Hitting the Target: An Analysis of Inflation Targeting Policies

University essay from Handelshögskolan i Stockholm/Institutionen för nationalekonomi

Abstract: Acknowledging that world inflation reached its highest levels in decades in 2022, this paper investigates how the adoption of an inflation targeting regime has affected the inflation level and the inflation variability for a sample of five advanced economies from 1980 until the end of 2020. This paper discusses the implications of inflation targets in relation to the relative output growth across inflation targeting and non-inflation targeting economies to further contribute to the debate about its efficacy. The study is conducted using the Generalized Synthetic Control Method.
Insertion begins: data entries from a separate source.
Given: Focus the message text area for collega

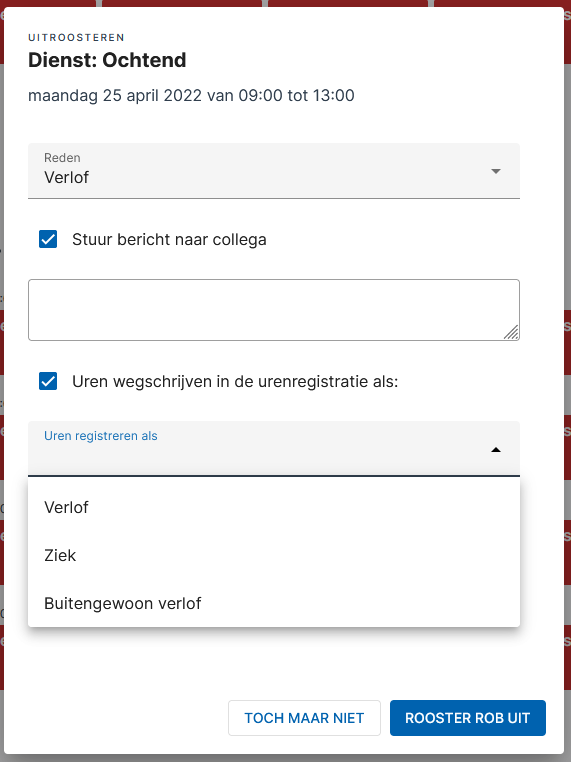Looking at the screenshot, I should click(274, 310).
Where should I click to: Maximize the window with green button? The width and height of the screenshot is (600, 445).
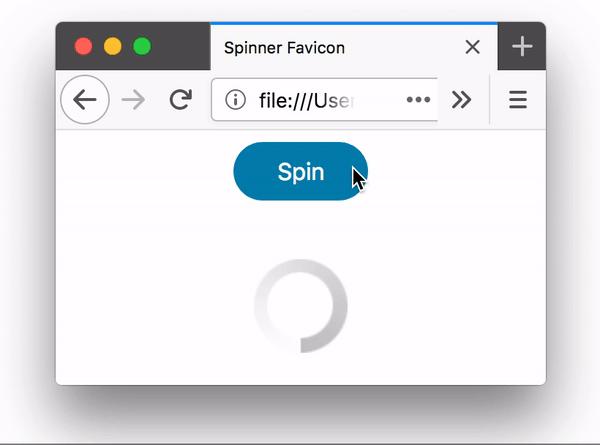click(x=142, y=47)
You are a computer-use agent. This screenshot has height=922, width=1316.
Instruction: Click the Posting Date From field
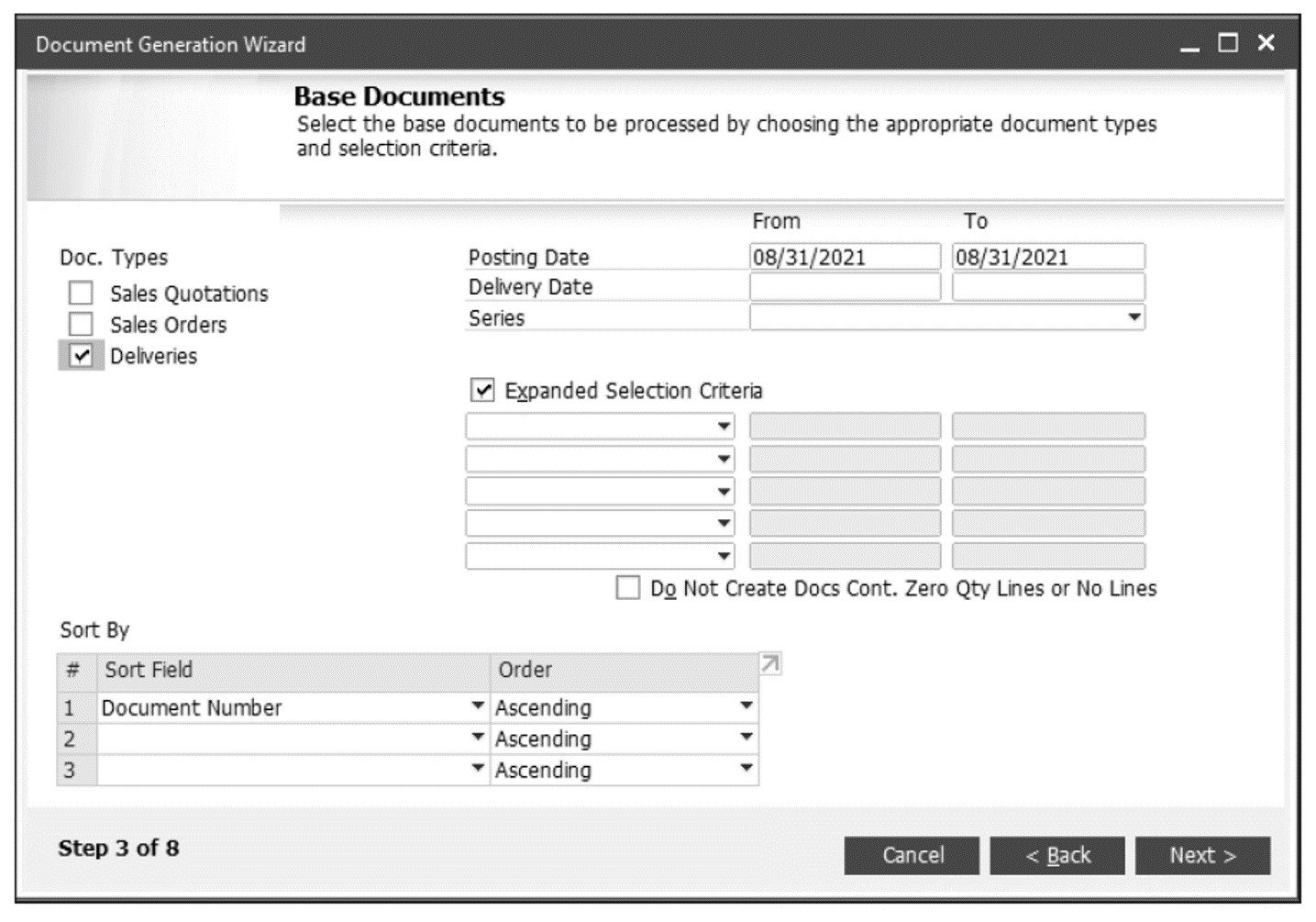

With this approach, we allow for a relaxation of the parallel trends assumption, account for multiple treated units, and construct a synthetic control group to mitigate the self-selection bias. The findings provide no statistically significant effects of inflation targets on the inflation rate or inflation variability. A shortcoming of the estimation is that the model failed to construct a sufficient synthetic control, which poses concerns of bias in the estimated treatment effects. The findings related to output growth suggest that inflation targets may hamper the flexibility of central banks, and that the instrument rule may be too vague to be an operational guideline for monetary policy. We argue that whilst inflation targeting may be useful to anchor expectations, its capacity to influence macroeconomic outcomes is subject to the intricate nature of the transmission mechanism, making its impact uncertain.